Sep 27, 2004

Invest Northern Ireland Chairman, Professor Fabian Monds, and Leslie Morrison, Chief Executive, briefed senior managers from across the North West yesterday in Londonderry about how it is helping local companies to achieve sustainable growth through a range of capability programmes and financial instruments including grants, equity and venture capital.

More than 60 managers attended the Invest NI briefing in the Tower Hotel on the agency’s recently launched Principles for Business Support and its approach to Venture Capital.

The event was part of a series of briefings for local business bodies and companies organised by Invest NI at centres across Northern Ireland over the next month. Other briefings are scheduled for Enniskillen (27 May); Belfast (30 May); Newry (3 June); and Ballymena (5 June).

Speaking at the event, Prof. Monds said: “These briefings provide a platform for business organisations, financial institutions and companies from the North West to discuss with us and understand the thinking behind two key documents, Principles for Business Support and the Approach to Venture Capital, that guide our assistance to companies. Both documents were published and circulated in March.

“For Invest NI to achieve its objective of promoting a more innovative and entrepreneurial economy, it is essential that we should provide effective services which companies and their advisers understand and can access easily.

“The Principles for Business Support have been developed to provide client companies with a coherent and integrated framework of assistance that covers programmes to develop capability and offers advice on access to and supply of funding, including venture capital,” he added.

In his presentation, Mr Morrison said Invest NI should not be seen as an equities house. Grants have not disappeared. Invest NI is keeping what was good from the legacy agencies but operating in a more flexible, focused, holistic and joined up way; and that support for companies is being refined to meet the needs of Northern Ireland’s changing economic challenges.

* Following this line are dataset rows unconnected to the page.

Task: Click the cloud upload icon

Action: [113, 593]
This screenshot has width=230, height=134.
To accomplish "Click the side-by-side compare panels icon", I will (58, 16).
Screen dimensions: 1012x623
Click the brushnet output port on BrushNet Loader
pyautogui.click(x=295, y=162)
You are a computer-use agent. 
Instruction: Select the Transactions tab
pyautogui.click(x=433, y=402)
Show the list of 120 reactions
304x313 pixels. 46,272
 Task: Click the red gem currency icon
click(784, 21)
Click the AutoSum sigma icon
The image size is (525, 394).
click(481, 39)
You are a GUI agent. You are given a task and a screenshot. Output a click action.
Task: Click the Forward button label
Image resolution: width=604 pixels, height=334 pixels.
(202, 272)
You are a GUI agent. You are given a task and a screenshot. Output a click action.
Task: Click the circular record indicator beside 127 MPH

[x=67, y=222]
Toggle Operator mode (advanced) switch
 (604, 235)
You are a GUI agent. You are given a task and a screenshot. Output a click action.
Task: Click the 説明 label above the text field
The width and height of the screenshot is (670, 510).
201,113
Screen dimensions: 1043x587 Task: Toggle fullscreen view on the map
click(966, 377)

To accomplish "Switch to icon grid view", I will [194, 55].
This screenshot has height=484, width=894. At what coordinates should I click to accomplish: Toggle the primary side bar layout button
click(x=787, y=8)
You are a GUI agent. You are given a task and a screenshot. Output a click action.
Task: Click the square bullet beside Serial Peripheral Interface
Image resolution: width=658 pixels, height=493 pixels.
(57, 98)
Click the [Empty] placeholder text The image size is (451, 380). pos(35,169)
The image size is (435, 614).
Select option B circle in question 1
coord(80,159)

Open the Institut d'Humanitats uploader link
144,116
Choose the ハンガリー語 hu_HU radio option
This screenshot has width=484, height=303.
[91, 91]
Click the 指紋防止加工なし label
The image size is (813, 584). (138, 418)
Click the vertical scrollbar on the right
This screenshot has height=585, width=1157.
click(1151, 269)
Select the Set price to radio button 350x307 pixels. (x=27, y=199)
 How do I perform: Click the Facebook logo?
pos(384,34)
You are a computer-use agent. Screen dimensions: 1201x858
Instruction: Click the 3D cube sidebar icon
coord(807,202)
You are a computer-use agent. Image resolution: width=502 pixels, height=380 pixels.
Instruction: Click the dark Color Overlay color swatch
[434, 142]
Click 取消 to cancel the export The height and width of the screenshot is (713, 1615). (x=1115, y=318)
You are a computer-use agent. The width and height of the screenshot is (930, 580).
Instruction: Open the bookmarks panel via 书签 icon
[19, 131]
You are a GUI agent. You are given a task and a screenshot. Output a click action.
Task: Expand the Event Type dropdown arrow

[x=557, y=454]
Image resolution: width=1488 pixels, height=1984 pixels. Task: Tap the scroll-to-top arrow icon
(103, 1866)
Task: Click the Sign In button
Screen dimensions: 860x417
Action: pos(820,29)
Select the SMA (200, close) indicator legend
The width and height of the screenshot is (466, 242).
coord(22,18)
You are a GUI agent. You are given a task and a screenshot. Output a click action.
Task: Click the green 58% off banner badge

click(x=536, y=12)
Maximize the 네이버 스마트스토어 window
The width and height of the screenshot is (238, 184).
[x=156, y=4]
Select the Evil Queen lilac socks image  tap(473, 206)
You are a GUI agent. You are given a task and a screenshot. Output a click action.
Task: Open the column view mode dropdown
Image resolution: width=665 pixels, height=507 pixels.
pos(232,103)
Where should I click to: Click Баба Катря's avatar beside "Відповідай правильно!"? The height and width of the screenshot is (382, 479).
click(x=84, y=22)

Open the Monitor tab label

He said an appropriate capital structure is the starting point for any company’s development plan.

“In line with Invest NI’s strategic focus on building value in the economy by facilitating profitable growth, our engagement with an individual company seeking assistance will start with an analysis of the nature of the business and its future needs.

“In helping achieve realistic and sustainable growth targets, our client teams will work closely with management to establish business and financing plans. These will incorporate capital requirements and the need to develop capability in areas such as marketing, R&D, business improvement, external trade and e-enablement.

“In developing our approach, we have considered how companies finance themselves and when Invest NI, a Government-funded agency, should intervene. One issue on some clients’ minds that the Principles clarify is that of grants versus equity and repayables – free money versus capital that provides a direct return to taxpayers. We have made several important distinctions such as those between permanent and repayable capital, between programme-related finance and corporate finance, and between mobile and non-mobile investment. In addition, we have established how Invest NI should interact with private-sector financiers.”

Invest NI, Mr Morrison said, has now developed a portfolio of funding instruments that includes grants, ordinary shares, loans, preference shares, either convertible to ordinary shares, or non-convertible, and royalty-based mechanisms.

“We see venture capital not just as a source of finance but as an instrument of corporate governance that encourages and rewards promising start-ups to aim high and answer to their shareholders for results. The proactive involvement of an experienced venture -capital manager can also act as a catalyst for change in established companies and help engineer a step change in their development.

“While repayables and various forms of shares will continue to grow as a proportion of our funding mix, the biggest proportion of our expenditure will continue to be grant-based. The degree and form of our support will vary from case to case, but, in essence, it will emphasise building capability rather than capacity, understanding that certain projects will have components of each and that balanced judgements are required,” he said.

Barry Fitzsimons, Chairman of InterTradeIreland's EquityNetwork, welcomed the Invest NI briefings on business support in areas such as grants and private equity funding including venture capital.

“EquityNetwork is InterTradeIreland’s major initiative to help create and sustain a vibrant private equity market on the island. We work on an all- island basis promoting awareness of the availability of the sources of private equity and the benefits of using private equity.

"We see our role as one of ‘Education and Awareness’, educating SMEs as to what it takes to become ‘investor ready’ and also where they may find equity finance. We are very happy to be working alongside Invest Northern Ireland in the promotion of an equity culture here."